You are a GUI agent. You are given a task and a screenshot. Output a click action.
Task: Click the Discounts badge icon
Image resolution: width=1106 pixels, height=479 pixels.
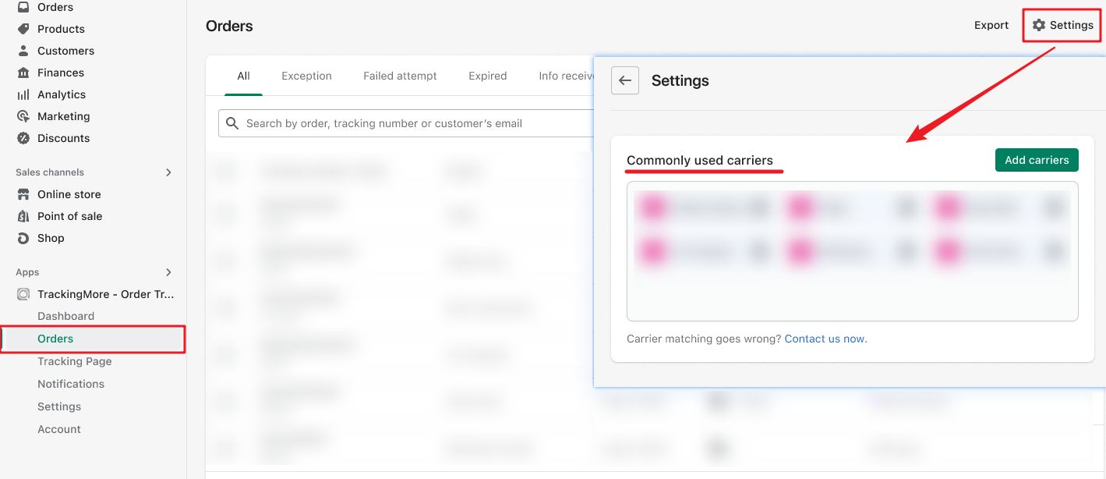coord(23,138)
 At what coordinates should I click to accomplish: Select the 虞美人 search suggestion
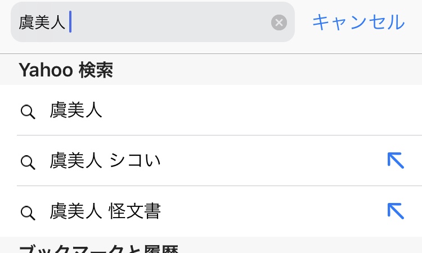[77, 110]
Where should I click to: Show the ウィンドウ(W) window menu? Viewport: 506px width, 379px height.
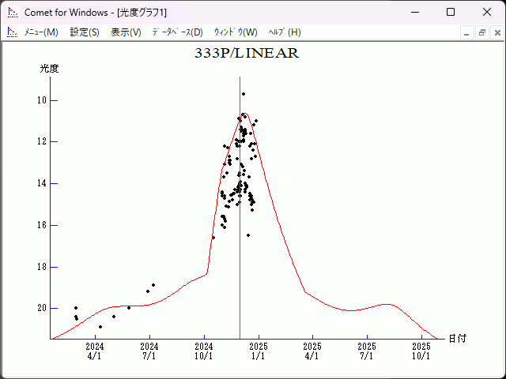(x=236, y=32)
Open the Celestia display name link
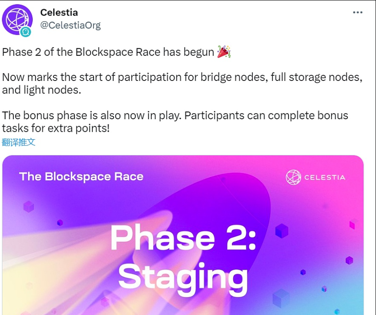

========

Your assignment — What is the exact wording of the lines from the one bearing "At what coordinates" through the final line of the records above? Write it out without the pictures.

Result —
 At what coordinates should I click to accomplish: Select the 虞美人 search suggestion
[77, 110]
Where should I click to: Show the ウィンドウ(W) window menu? Viewport: 506px width, 379px height.
(x=236, y=32)
Open the Celestia display name link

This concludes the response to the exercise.